If/when I tell them, I refuse to do it over the phone because it will likely result in me bawling my eyes out in the corner and my father being manipulative as usual, with guilt. I already feel horrid as is! 

Hmm, so, any suggestions? Sorry this is so long! I had a lot to let out. I actually dread going home every night, despite my husband being still caring through what I've put him through. 

Thanks everybody.


----------



## unbelievable (Aug 20, 2010)

If you adore this guy and want to be friends with him, what's the problem? Is it possible your depression and anxiety have more to do with brain chemistry than with your husband? It'd be a shame to ditch a perfectly acceptable guy only to find out you'd still have depression and anxiety. Have you seen a doc? My wife has severe depression. She could swap me out for any other man on the planet (or choose to live alone) and she'd still have depression. I wouldn't read too much into moods because too many things can alter them.


----------



## janachic15 (Jan 15, 2013)

Yes, I have seen a doctor and am currently on anti-depressants. We have no sexual chemistry, we don't even have the same interests, we are literally roommates. I told him when we were dating, that I didn't want to have children. Last year he said he changed his mind and expects to have a family someday. I was very upset also at the time due to that, but I let it slide, thinking he was saying that in the heat of the moment. Well, he brought it up again in October, saying that he thought he could change me. That kinda stuck with me. I still don't want children.

I forgot to add that point onto my post...d'oh.


----------



## wilderness (Jan 9, 2013)

Jesus Christ was very clear on marriage and divorce, read the gospels. 

Outside of that, it is pretty clear that your unhappiness has nothing to do with your husband. There are some great books out there that can help if chemistry is the issue. I've heard His Needs, Her Needs is a very good one. 

I strongly suggest that you stay married and avoid seperation.


----------



## janachic15 (Jan 15, 2013)

wilderness said:


> Jesus Christ was very clear on marriage and divorce, read the gospels.
> 
> Outside of that, it is pretty clear that your unhappiness has nothing to do with your husband. There are some great books out there that can help if chemistry is the issue. I've heard His Needs, Her Needs is a very good one.
> 
> I strongly suggest that you stay married and avoid seperation.

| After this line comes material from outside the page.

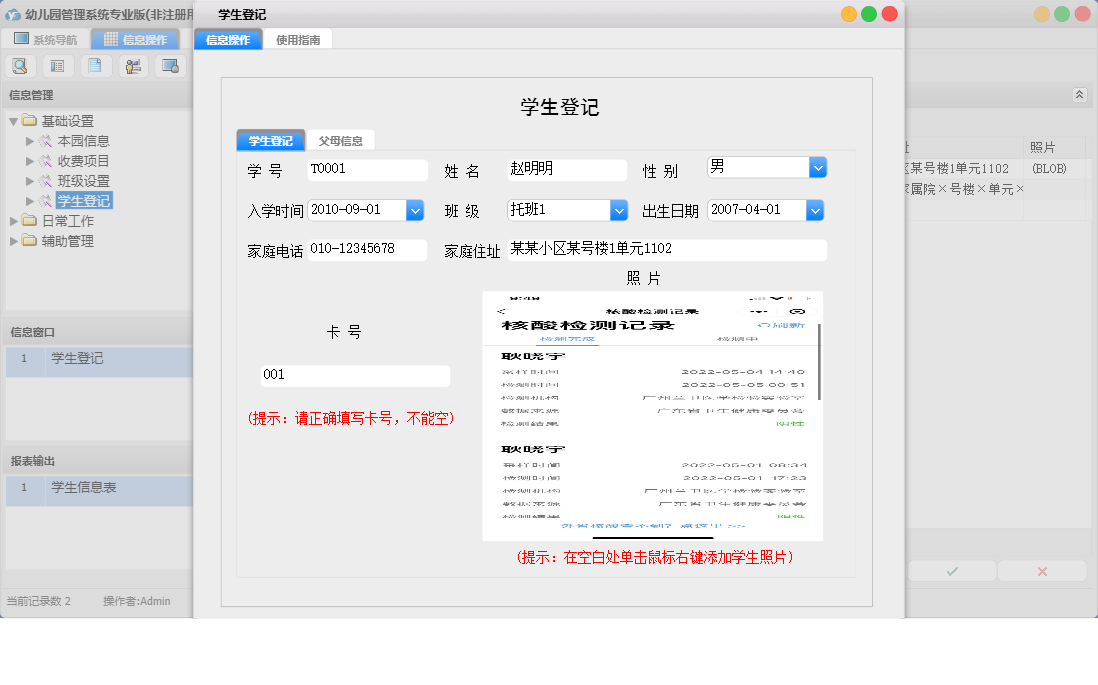Viewport: 1098px width, 685px height.
Task: Click the table view icon in the toolbar
Action: [57, 65]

I do read the gospels, thanks. Like I said, we were going to our pastor for counseling...we go to church together. I am more than familiar with the Bible, Jesus, and His teachings.

I'm still unhappy and some of it does indeed have to do with my husband, but certainly not the majority, I admit that. Otherwise thanks for your reply and recommendation.


----------



## wilderness (Jan 9, 2013)

I don't mean to be a jerk, but if you admit that most of your unhappiness is unrelated to your husband, why in the world would you even consider a divorce at this point? That would be like quitting one's job in order to fix a leaky roof.


----------



## janachic15 (Jan 15, 2013)

wilderness said:


> I don't mean to be a jerk, but if you admit that most of your unhappiness is unrelated to your husband, why in the world would you even consider a divorce at this point? That would be like quitting one's job in order to fix a leaky roof.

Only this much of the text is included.